Spun as compassionately looking out for the dignity of the vulnerable, the drive to get everyone back into work was a huge source of stress for me. The kind of work I was most qualified for involved night work - incompatible with my responsibilities to my daughter. A course that the patronising Jobcentre advisor claimed would help me understand my options turned out to be a provider lecturing us that the only barriers to work were ones we ourselves created; meanwhile the effort of attending left me so exhausted I started shouting at pans for not coming to the boil quickly enough.
Sensible centrist commentators insisted that this was the correct direction to take, that it was a necessary step to prevent young people wasting their lives with drugs and video games, and that if Labour didn't do it, the Conservatives would do it worse. And while it's undeniable that the Conservatives, with the connivance of the Liberal Democrats, enthusiastically embraced the concept of benefits sanctions, it was Labour who laid the foundations for that.
And what of Sure Start centres, that much-vaunted initiative to lift children in deprived areas out of poverty? There was one just across the road from me. It ran music and creative play courses that were attended more by well off families from other areas of town than by the locals who were supposed to benefit from the centre, and there were advisers who answered a question about the best way to cook chicken for an eight-month-old with a suggestion that by not moving her onto mashed potato I was hindering her development. Perhaps there were advantages somewhere around the margins, but nothing that compensated for a system that had me contemplating setting up home with an abusive casual partner as the most viable alternative to destitution.

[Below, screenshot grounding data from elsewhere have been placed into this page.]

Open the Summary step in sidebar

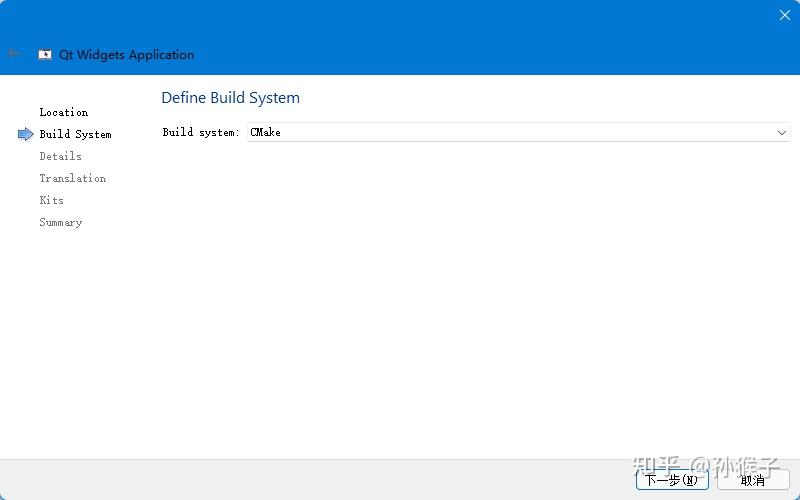tap(61, 222)
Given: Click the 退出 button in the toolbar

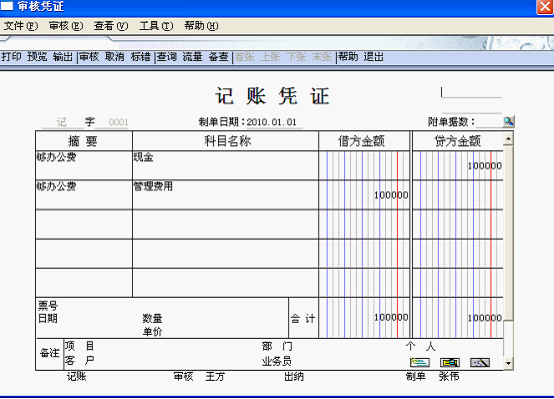Looking at the screenshot, I should click(373, 57).
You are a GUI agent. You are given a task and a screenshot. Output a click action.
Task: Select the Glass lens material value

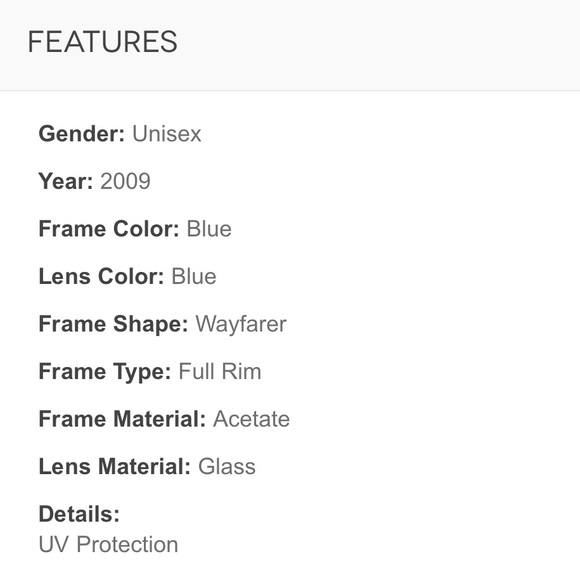pos(227,466)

That was the last Labour government. The years since haven't improved matters either for the country or for my personal situation. Public services have been shredded by austerity and Brexit, and the media seems more interested in fomenting moral panics against various minorities than actually talking about any of the problems we face. To even begin to address the mess, we need a change of direction, not just a change in the rosettes of the governing party.

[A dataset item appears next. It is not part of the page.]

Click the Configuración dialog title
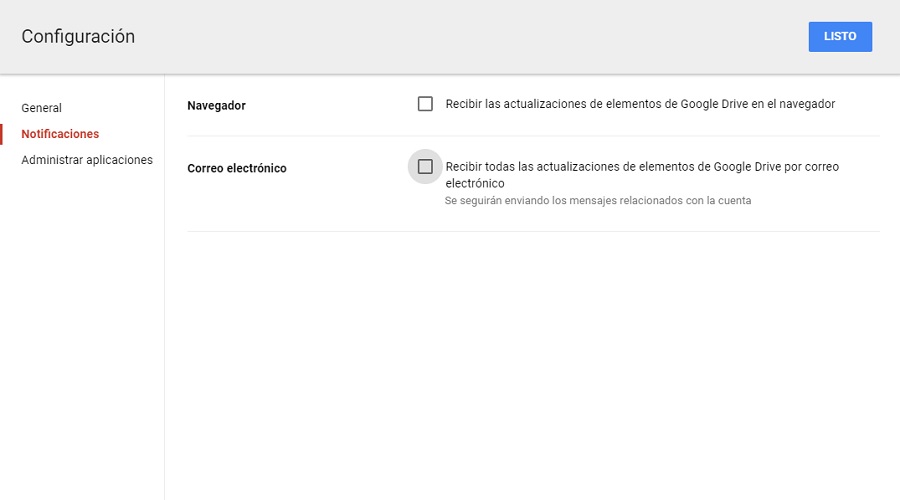This screenshot has width=900, height=500. pyautogui.click(x=78, y=37)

The reason I say I see no difference between Labour and the Conservatives is because neither party will fix the problems, and ignoring them will only allow them to become even worse. Far from being insulated from the damage another Conservative government could cause, I'm acutely aware of how vulnerable I am to the damage a Labour government has no plans to mitigate.
I can guess what response the sensible centrists might make to this. It's impossible to fix all the problems, so we need to perform a triage, helping those we can practically help and abandoning the hopeless cases to their fate. And I understand this, in principle at least. If I could see a good faith effort being made to solve at least some of the problems, I might be willing to accept that the ones most personal to me aren't a priority. But this pragmatic triage seems to ignore all the problems, not just mine, in favour of appealing to a handful of focus-grouped demographics.
And even if my problems aren't worth addressing, I'd like the centrists to say so straight out. Look me in the eye, or the electronic equivalent, and tell me that my wellbeing is a price worth paying to improve the lives of others. Don't pretend that my disengagement arises from privilege when it's the exact opposite.